Due to disturbances that affect the reefs, such as intensive tourism and the other factors described above, and to preserve the biodiversity of the marine area of the archipelago as a tool for the protection of marine ecosystems, the Seaflower protected marine area was created in 2005 (CORALINA, 2016). However, it is necessary that protection regulations are in line with tourism and that the actors that influence them to carry out tourist awareness programs so that their visit will be responsible, especially when the object is to observe the coral reefs.
CONCLUSIONS
San Andres is an island that has experienced several impacts due to the excessive use of its natural resources, especially its marine systems. Nautical activities, overfish, constant contamination from the discharge of wastewater and the disturbances through which it has passed year after year has homogenized the biota existing in these systems. Organisms such as algae (especially macroalgae and crustose coralline algae) and octocorals are dominant in all the reefs of the leeward zone of the island, while other forms of coral growth are in low percentages. Hard coral cover is mainly composed of species that have life strategies that allow them to overcome the unfavorable and generally sudden conditions of the system. The variations in the structure of the leeward reefs of the island seem to be influenced by depth. The snappers were scarce, and although they did not directly influence the coral structure, they are an indicator of coral reef degradation; fishing, and human intervention is probably the most important cause of this low abundance.
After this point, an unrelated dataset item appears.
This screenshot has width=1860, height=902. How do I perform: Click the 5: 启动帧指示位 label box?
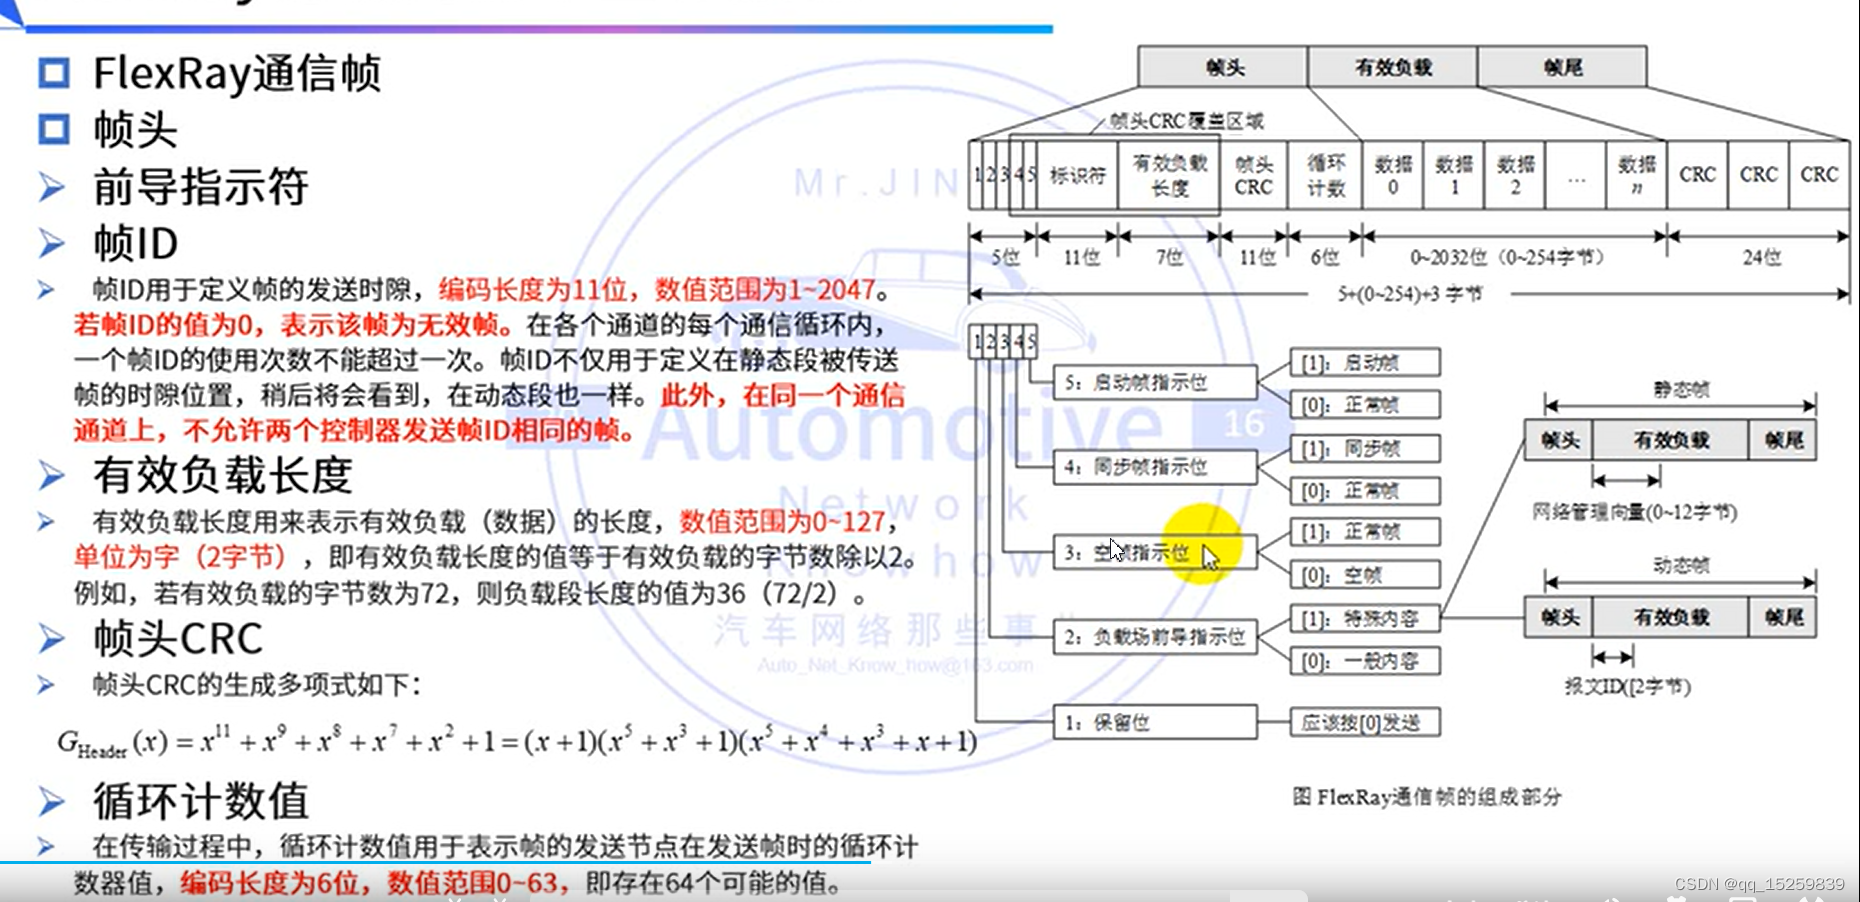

Tourists have greatly influenced this area since it is a recommended area for diving, a factor contributing to the deterioration and low reef complexity of these ecosystems. It is recommended that changes in the structure of benthic organisms and inert substrates over the years are monitored, taking into account additional factors such as the frequency of coral diseases, fisheries, negative natural events and the frequency of tourists visiting these areas, in order to make an integral monitoring system of this protected marine area effective, which will allow not only protect coral reefs but also, among others, fish of commercial interest such as snappers.